“Portanto, saibamos caminhar e …caminhemos!”
Escreve quem sabe
2023-03-18 às 06h00
Nos últimos anos do século IV, Agostinho de Hipona pediu a Deus nas suas Confissões (8, 7:17): “Senhor, dai-me castidade e continência, mas não já”. Quatrocentos anos antes, o poeta romano Públio Ovídio Naso (43 a.C. -17 d.C.) escreveu o poema narrativo Metamorfoses (ano 8 d.C.) onde se lê “Vejo o melhor e aprovo-o; porém, sigo o pior”. Recuando mais meio milénio, Platão, no diálogo Protágoras (353a), colocou Sócrates a dizer “a maioria das pessoas não faz o que é melhor, embora tenha conhecimento disso”.
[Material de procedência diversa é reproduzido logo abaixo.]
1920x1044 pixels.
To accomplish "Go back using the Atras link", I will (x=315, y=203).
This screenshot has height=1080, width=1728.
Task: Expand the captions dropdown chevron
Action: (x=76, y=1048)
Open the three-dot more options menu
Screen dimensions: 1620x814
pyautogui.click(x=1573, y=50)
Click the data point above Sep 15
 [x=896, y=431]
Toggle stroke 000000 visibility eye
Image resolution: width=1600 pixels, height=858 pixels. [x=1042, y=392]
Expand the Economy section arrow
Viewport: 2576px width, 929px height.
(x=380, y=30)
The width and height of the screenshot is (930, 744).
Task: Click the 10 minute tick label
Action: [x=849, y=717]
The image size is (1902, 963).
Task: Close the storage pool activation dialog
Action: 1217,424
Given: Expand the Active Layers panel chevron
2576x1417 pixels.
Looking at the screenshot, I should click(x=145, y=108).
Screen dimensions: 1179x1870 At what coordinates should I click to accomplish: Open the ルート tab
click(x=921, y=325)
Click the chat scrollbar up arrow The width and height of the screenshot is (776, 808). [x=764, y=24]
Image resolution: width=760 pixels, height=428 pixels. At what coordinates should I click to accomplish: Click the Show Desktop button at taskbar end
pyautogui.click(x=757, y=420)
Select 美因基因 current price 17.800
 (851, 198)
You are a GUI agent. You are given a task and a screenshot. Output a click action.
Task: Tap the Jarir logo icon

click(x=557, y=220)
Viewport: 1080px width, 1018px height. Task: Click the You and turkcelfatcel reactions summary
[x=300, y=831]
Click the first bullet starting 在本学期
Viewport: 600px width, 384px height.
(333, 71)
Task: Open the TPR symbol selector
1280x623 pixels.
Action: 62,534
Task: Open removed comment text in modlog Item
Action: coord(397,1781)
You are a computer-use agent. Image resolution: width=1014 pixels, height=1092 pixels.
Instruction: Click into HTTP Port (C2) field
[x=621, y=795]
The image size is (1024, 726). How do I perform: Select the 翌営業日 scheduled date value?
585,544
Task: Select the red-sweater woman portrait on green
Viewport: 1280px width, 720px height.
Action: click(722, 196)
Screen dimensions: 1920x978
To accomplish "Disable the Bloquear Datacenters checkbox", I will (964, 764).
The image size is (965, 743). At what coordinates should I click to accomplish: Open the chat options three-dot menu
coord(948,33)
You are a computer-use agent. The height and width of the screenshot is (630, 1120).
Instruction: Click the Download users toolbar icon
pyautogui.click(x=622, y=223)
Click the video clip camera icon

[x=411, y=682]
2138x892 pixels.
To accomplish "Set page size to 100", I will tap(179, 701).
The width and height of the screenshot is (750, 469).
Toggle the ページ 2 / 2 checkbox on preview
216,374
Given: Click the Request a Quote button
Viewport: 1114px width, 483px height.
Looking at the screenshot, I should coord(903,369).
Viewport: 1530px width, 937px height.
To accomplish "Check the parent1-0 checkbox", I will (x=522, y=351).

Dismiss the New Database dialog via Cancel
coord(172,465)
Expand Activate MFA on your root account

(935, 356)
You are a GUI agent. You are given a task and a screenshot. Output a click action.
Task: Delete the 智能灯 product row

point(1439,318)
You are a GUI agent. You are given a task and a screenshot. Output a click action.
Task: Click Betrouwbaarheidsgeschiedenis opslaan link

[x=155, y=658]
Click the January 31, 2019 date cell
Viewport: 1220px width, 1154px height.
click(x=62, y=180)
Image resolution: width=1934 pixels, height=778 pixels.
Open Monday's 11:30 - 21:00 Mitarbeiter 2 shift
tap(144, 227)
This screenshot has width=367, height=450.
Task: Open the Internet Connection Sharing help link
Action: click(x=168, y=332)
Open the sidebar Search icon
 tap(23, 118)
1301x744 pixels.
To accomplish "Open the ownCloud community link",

Cada um desses três conhecidíssimos autores definiu, assim, ao seu modo, o fenómeno da acrasia, frequentemente descrita como uma debilidade da vontade, ausência de ação quando ela é necessária (e.g., ficar em silêncio quando se reconhece que o melhor é falar) e, às vezes, como incontinência, uma vez que essa debilidade se pode manifestar como realização de ação quando ela não deve ocorrer (e.g., falar quando se reconhece que o melhor é ficar em silêncio).
O comportamento acrático, em princípio, manifesta-se individualmente. Todavia, há quem, como Philip Pettit, tenha considerado a possibilidade da acrasia coletiva. Segundo esse filósofo irlandês, não somente indivíduos, mas também grupos podem ter comportamentos dessa natureza. Como? Assumindo que os grupos se podem comportar como agentes com estados intencionais – isto é, com uma sintonia de intenções entre os seus membros individuais – e que levam a sua coerência interna a sério, uma vez que se assim não fosse deixariam de funcionar como grupos, então, se em determinadas situações os seus membros deliberam de modo racional, concertado e maioritário sobre um assunto e depois não agem em consonância cometem acrasia, porquanto não atuam de acordo com os melhores interesses decididos pelo grupo.
Talvez resida aqui uma explicação para o persistente fracasso a que temos assistido no combate às alterações climáticas, em particular ao aquecimento global: a comunidade científica apresenta evidências sobejas da sua existência e indica o que deve ser feito para o seu controlo, mitigação e reversão, mas a comunidade política internacional não as consegue pôr em prática atempada e eficazmente, apesar de os estados-nação que dela fazem parte, em coro, assentirem na sua urgência. Verifica-se, pois, a seu respeito, um hiato entre o conhecimento disponível e a ação exigível em face do mesmo.
A acrasia, individual ou coletiva, constitui uma patologia. Todavia, não deve ser identificada com a mera preguiça, enquanto aversão ao esforço. Ela é, antes, uma forma de irracionalidade, porquanto um indivíduo ou um grupo sabe o que se impõe como melhor a ser feito, mas, ainda assim, não o consuma; ou, dito de outro modo, um indivíduo ou um grupo não atua de acordo com o seu melhor interesse.
No caso do combate às alterações climáticas esta irracionalidade tem-se revelado sobretudo nas Conferências das Partes (COP) da Convenção-Quadro das Nações Unidas para as Alterações Climáticas, a última das quais, em 2022, em Sharm-el-Sheikh, Egito. No decurso das mesmas desfilam cientistas de renome mundial, chefes de estado, líderes de empresas multinacionais que reconhecem o perigoso aumento dos riscos catastróficos globais das alterações climáticas e prometem ações conjuntas calendarizadas para fazer diminuí-los depressa, mas assim que se metem nos seus jatos após as COP logo retomam o padrão da inconsequência acrática.
Um dos grandes desafios que os filósofos hoje enfrentam, sobretudo os que se dedicam à epistemologia e à ética, é o de descortinar como curar esta patologia.